梁启超评历史人物合集·汉宋卷:陶渊明传 王安石传试读:

出 版 说 明

梁启超(1873—1929),字卓如,号任公,又号饮冰室主人、饮冰子、哀时客、中国之新民、自由斋主人等。广东新会人。中国近代维新派代表人物,与康有为一起领导了著名的“戊戌变法”。 

1898年,“百日维新”失败后,梁启超逃亡日本,开始了长达14年的流亡生活。直到中华民国成立,1912年才得以回国。归国后的梁启超,深孚巨大的声望积极参政,组建政党,四处演讲,宣扬他的政治主张。然而,热情单纯的学者最终发现,不管如何辗转腾挪,终究难敌虚言救国的政客,也跳不出手段繁多的各大军阀的魔掌。从1918年开始,梁启超逐渐淡出政坛,转而从事文化教育和学术研究工作。1919年,梁启超游欧,亲历了西方社会弊病丛生的现实,回国后即宣扬西方文明破产,转而大力提倡传统文化。在梁启超不辞辛劳、专心教育和著述之时,其健康出现问题,后来被协和医院误诊,错摘功能正常的右肾。之后,他的健康便每况愈下,于1929年1月19日病逝于北京,享年57岁。

梁启超生活的清末民初,是中国历史上非常罕见的一个思想大解放、社会大变革时期。来自西方的各种廉价商品、科学技术、社会制度、思想文化,随着坚船利炮纷纷涌入国内。在此“三千年未有之大变局”的滚滚潮流之下,必然会诞生一批英雄人物。而本书作者梁启超,就是那个时代里最优秀,最杰出的弄潮儿。二

梁启超被公认为是清末以来最优秀的学者,中国历史上一位“百科全书式”人物;少有的退出政治舞台后仍在学术研究上取得巨大成就的人物。他在报纸上进行的与对手的论战中,发明了一种介乎文言文与白话文之间的新文体(报章体),使得知识阶层和普通百姓都乐于接受。他在史学、文学、目录学、图书馆学等方面成就斐然。梁启超一生勤奋,在将近36年里,各种著述达1400万字。涉及领域则涵盖了政治、经济、教育、哲学、宗教、法学、金融学、新闻学等等。其著作被编为《饮冰室合集》。

§ **练习题目**
1. 据研读文本,梁启超于何时、在何地病逝?
2. 研读文本提到梁启超1919年回国后宣扬西方文明破产、转而大力提倡传统文化。请用一到三句话说明促成这一转变的缘由。
3. 请照录研读文本中从“梁启超(1873—1929)”开始、一直到“9日病逝于北京,享年57岁。”为止的全部文字。

§ **数据摘录**
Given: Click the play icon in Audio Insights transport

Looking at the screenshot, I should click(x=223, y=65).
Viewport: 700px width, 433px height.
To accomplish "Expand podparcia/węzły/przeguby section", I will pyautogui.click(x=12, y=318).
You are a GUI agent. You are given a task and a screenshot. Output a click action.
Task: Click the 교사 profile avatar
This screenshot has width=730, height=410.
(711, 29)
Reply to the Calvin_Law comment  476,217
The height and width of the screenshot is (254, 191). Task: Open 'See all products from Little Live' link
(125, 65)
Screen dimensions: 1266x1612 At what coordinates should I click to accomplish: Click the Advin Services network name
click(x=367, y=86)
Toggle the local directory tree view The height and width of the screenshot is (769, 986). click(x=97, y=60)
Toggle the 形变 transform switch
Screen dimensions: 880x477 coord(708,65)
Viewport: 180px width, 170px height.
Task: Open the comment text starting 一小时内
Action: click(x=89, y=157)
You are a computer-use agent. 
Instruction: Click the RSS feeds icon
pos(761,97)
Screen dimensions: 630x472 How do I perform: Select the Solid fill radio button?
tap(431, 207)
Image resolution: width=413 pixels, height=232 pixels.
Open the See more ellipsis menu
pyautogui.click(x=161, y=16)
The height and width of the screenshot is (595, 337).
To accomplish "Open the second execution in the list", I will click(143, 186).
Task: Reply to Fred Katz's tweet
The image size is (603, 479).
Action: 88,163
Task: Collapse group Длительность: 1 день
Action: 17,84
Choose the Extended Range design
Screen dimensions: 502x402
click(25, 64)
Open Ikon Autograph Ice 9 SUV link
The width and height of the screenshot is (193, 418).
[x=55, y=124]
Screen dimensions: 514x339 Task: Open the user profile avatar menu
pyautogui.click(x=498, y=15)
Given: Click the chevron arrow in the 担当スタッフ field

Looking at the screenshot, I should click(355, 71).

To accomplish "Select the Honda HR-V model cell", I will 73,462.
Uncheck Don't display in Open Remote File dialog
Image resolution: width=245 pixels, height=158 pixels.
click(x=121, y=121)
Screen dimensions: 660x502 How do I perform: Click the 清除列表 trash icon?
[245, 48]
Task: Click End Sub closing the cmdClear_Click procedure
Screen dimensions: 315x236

§ **参考答案**
1. 1929年1月19日,病逝于北京。

2. 1919年梁启超游历欧洲,亲历了西方社会弊病丛生的现实。因此他回国后即宣扬西方文明破产,转而大力提倡传统文化。

3.
梁启超(1873—1929),字卓如,号任公,又号饮冰室主人、饮冰子、哀时客、中国之新民、自由斋主人等。广东新会人。中国近代维新派代表人物,与康有为一起领导了著名的“戊戌变法”。 

1898年,“百日维新”失败后,梁启超逃亡日本,开始了长达14年的流亡生活。直到中华民国成立,1912年才得以回国。归国后的梁启超,深孚巨大的声望积极参政,组建政党,四处演讲,宣扬他的政治主张。然而,热情单纯的学者最终发现,不管如何辗转腾挪,终究难敌虚言救国的政客,也跳不出手段繁多的各大军阀的魔掌。从1918年开始,梁启超逐渐淡出政坛,转而从事文化教育和学术研究工作。1919年,梁启超游欧,亲历了西方社会弊病丛生的现实,回国后即宣扬西方文明破产,转而大力提倡传统文化。在梁启超不辞辛劳、专心教育和著述之时,其健康出现问题,后来被协和医院误诊,错摘功能正常的右肾。之后,他的健康便每况愈下,于1929年1月19日病逝于北京,享年57岁。